Art With Impact (AWI) promotes mental wellness by creating a space for young people to learn and connect through art and media. Art has the potential to reach people in ways that words can’t, and the organization harnesses this medium to engage with young people on the topic of mental health both online and in person. AWI envisions a future where artists and their art are treasured as icons of bravery and diversity, empowering people to talk about mental health without restrictions, fear, or stigma.

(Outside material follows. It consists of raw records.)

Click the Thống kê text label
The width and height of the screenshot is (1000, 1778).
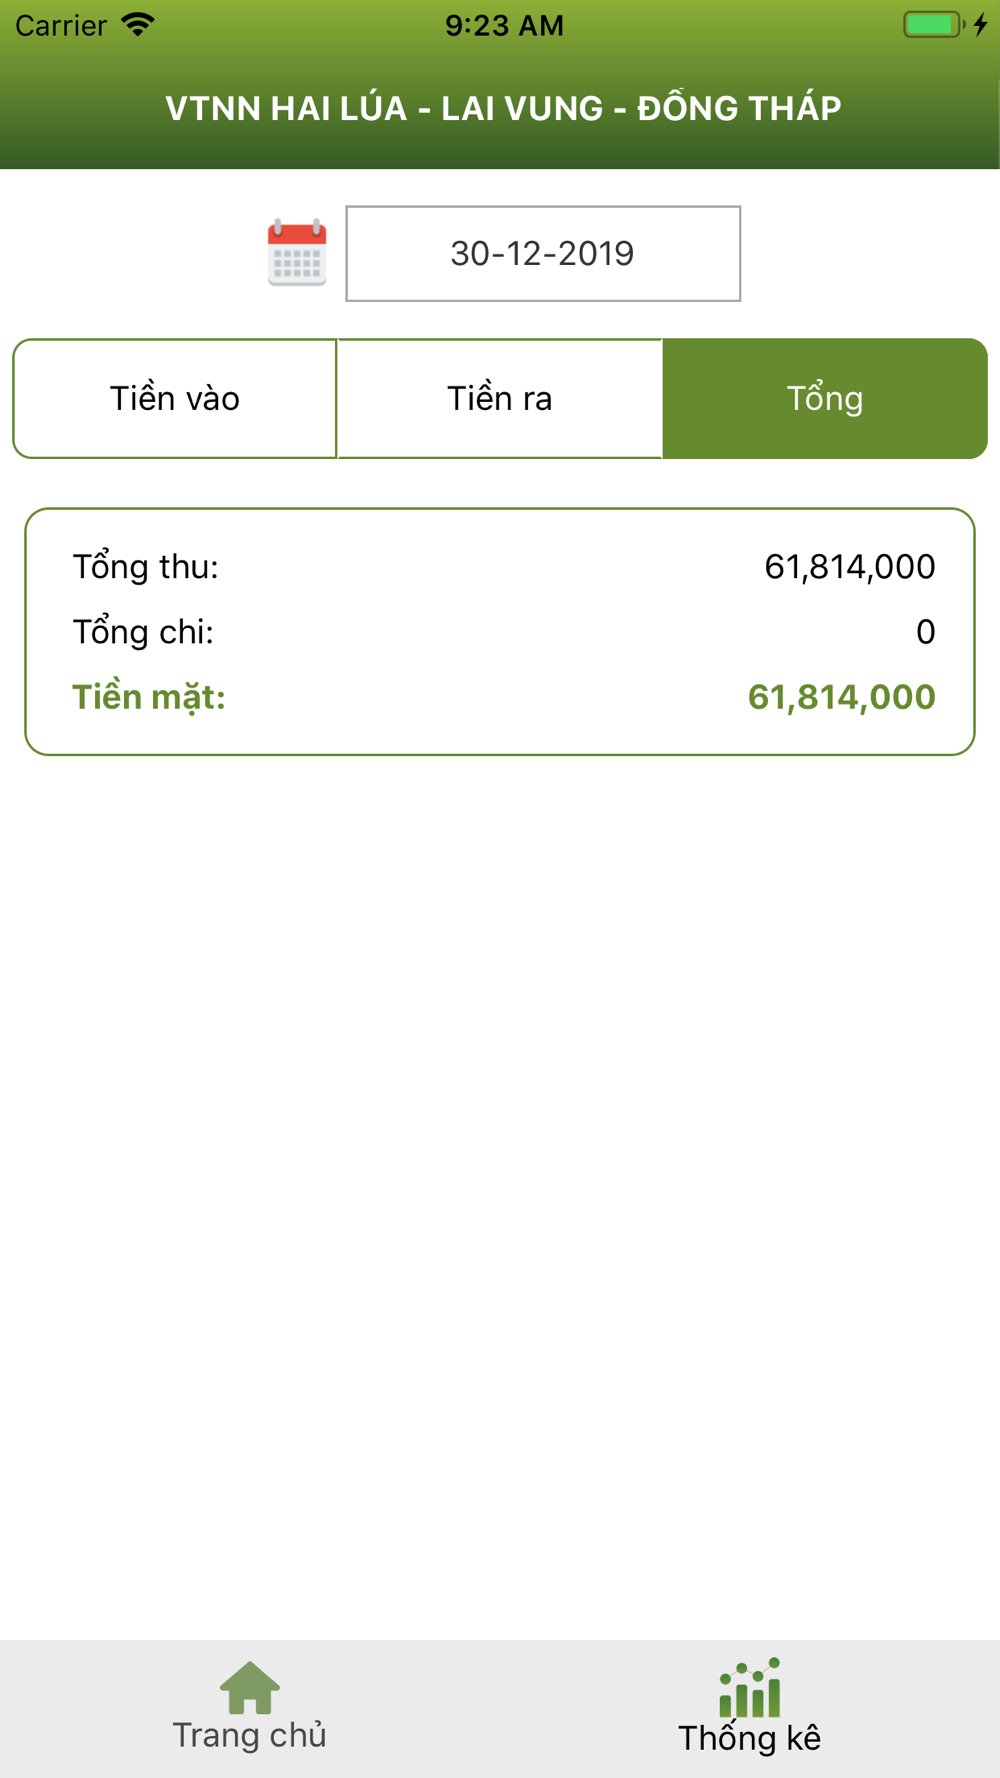pyautogui.click(x=750, y=1738)
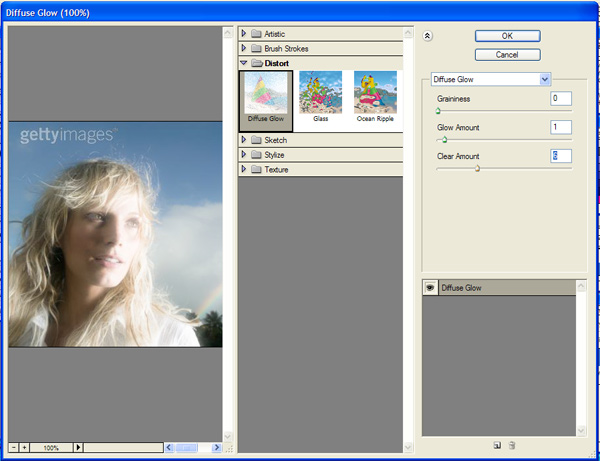The height and width of the screenshot is (461, 600).
Task: Open the Diffuse Glow filter dropdown
Action: tap(545, 79)
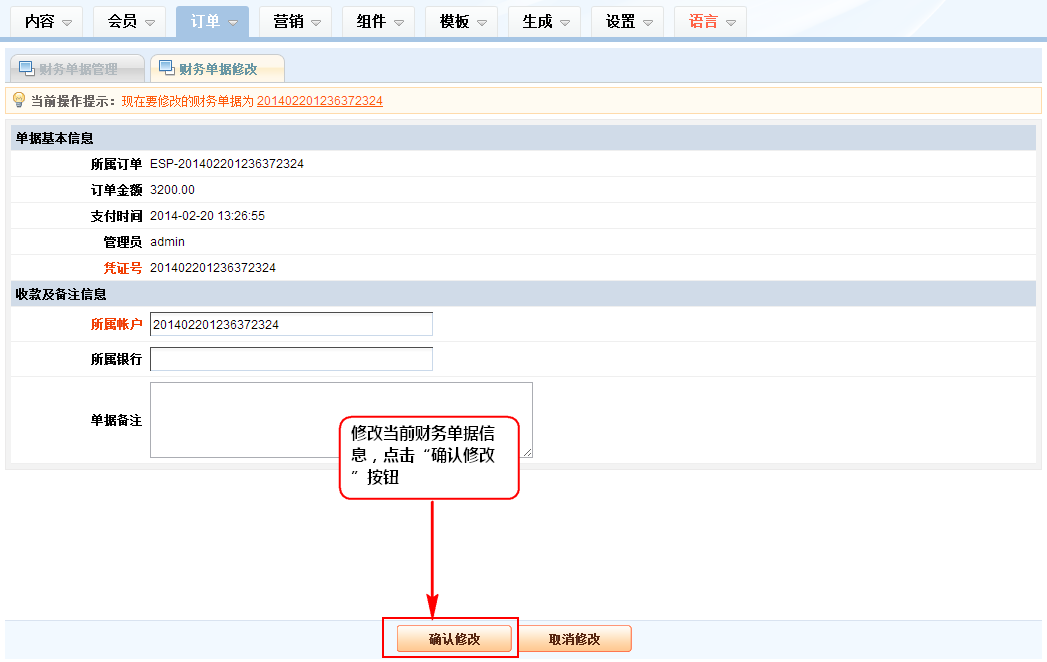Select the 财务单据修改 tab
The width and height of the screenshot is (1047, 662).
[218, 69]
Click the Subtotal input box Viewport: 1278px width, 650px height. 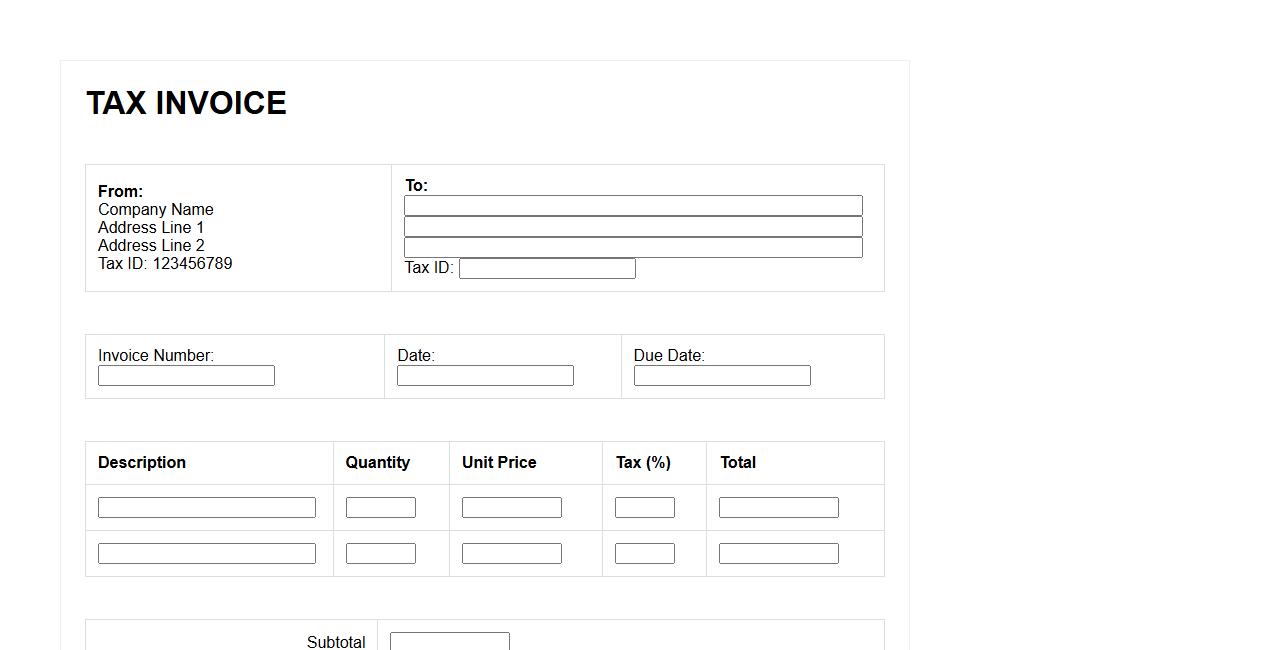(x=450, y=641)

AWI’s mission and vision are reflections of their larger message: they believe art can change lives. Whether you’re creating art or experiencing art, it holds a truly unique power to inspire profound change in individuals and in society. OLIVE, the organization’s Online Library for Interactive Video and Engagement, supports promising new artists who create exceptional short films based on various themes in mental health. With more than 35 titles in their library, the films address a wide variety of mental health issues, different types of stigma, and diversity in terms of race, gender, sexual orientation, age, and nationality. Their film “Gladys,” for example, features a young Latina woman who has immigrated to the United States and is struggling to understand and receive support for the depression she’s experiencing in this new culture. “Chained” is a film told through metaphor about the posttraumatic stress experienced by a war veteran. “Three” follows the stories of three college students—a dancer with obsessive-compulsive tendencies, a young woman with social anxiety, and a young man with bulimia—and how their stories connect. These films, and all others in their library, can be viewed on the AWI website.
AWI’s staff also shares their stories illustrating the power of art in their own lives. One piece tells the story of a young girl who realizes the music she is practicing on her piano is provoking an emotional reaction she hadn’t noticed before, which helps her connect with the inherent value and beauty of her life and art. Another explores the life of a sexual violence survivor who processes her experiences by writing a play. When she watches fellow students perform her work, she feels herself begin to heal.
AWI creates opportunities for engagement via high school and college workshops, which showcase films from OLIVE; teach media literacy, filmmaking, and mental health awareness; and connect students to community resources. These platforms use the transformative power of film to increase compassion, promote empathy, and inspire students to tell the stories that matter most to them. AWI’s purpose is to engage young people, artists, professionals, and academic institutions in sustainable partnerships that revere art as a catalyst for cultural change.